Scientists in Flagstaff are working on a coronavirus test that health experts could use to diagnose the disease. TGen (Translational Genomics Research Institute), a biotech company in my neighborhood is working to be part of the solution.
How does Wuhan Coronavirus Affect the Way that I Travel?
So how will coronavirus affect the way that I travel? First, I wash my hands more frequently. I bring hand sanitizer with me and wipe down the tray table at my airplane seat. It’s said that the tray is one of the most germ-bearing pieces of equipment on a plane.
Next, covering my mouth with the inside of my elbow when I cough or sneeze is mandatory. That’s why I now carry a mask with me. Some say they are not so beneficial, but if I get stuck next to someone who is hacking without covering their mouth, I’ll put it on. That will make me feel better and give me compassion for the cougher.
As further prevention, I’m also taking a double dose of the turmeric that I take every day, trying to get more sleep and simply distancing myself from sick people when I can.
I’m also watching my Johns Hopkins Coronavirus COVID-19 Global Cases tracker.
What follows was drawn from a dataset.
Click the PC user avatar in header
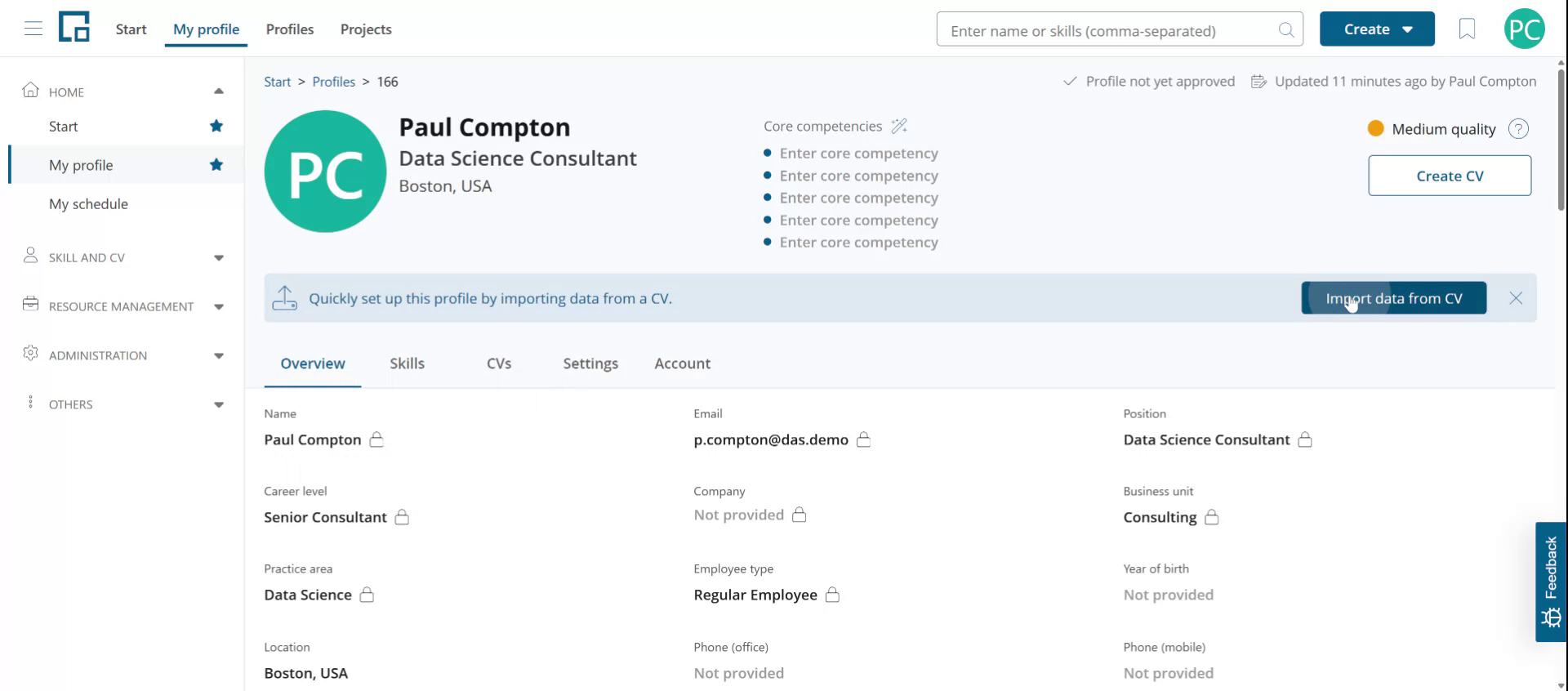 1524,29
Here’s the whole thing in a nutshell:
- Wash hands frequently
- Tote hand sanitizer
- Wipe down tray tables
- Cover mouth with an inner elbow when coughing or sneezing
- Carry a hygienic mask
- Double dose of turmeric
- Social distancing
- Watch Johns Hopkins Coronavirus COVID-19 Global Cases tracker.
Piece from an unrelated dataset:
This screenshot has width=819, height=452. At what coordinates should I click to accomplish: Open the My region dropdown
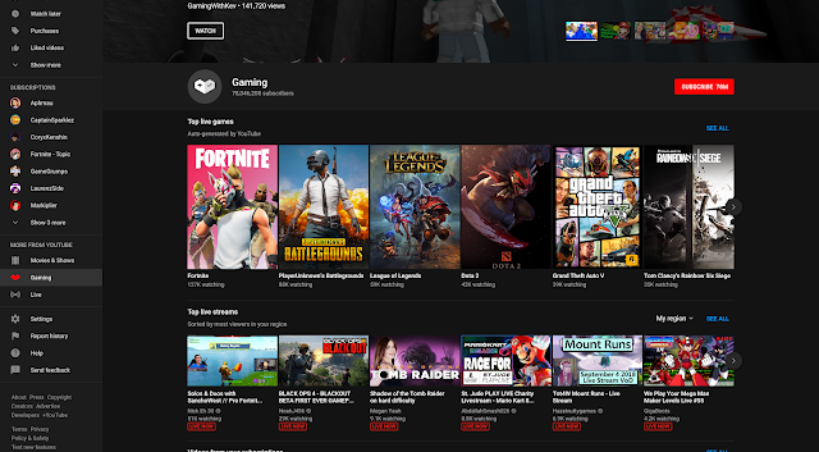[674, 318]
I encourage people to travel, and events like the potential Wuhan Coronavirus pandemic are further reasons to go while we can. “Today the world is relatively wide open for travel,” I’ve been known to urge. “We don’t know what tomorrow could bring. We need to travel now while we can.”
The Wuhan coronavirus has not stopped me from traveling. I am UNSTOPPABLE, afterall. However, I’m not planning to travel to Asia now, but I will weigh the risks as opportunities arise.
*Although there are no Coronavirus cases in Hawaii at present, the New York Times reported that Japanese medical experts confirmed that a man and woman in Japan have the virus after the couple returned from vacationing in Hawaii.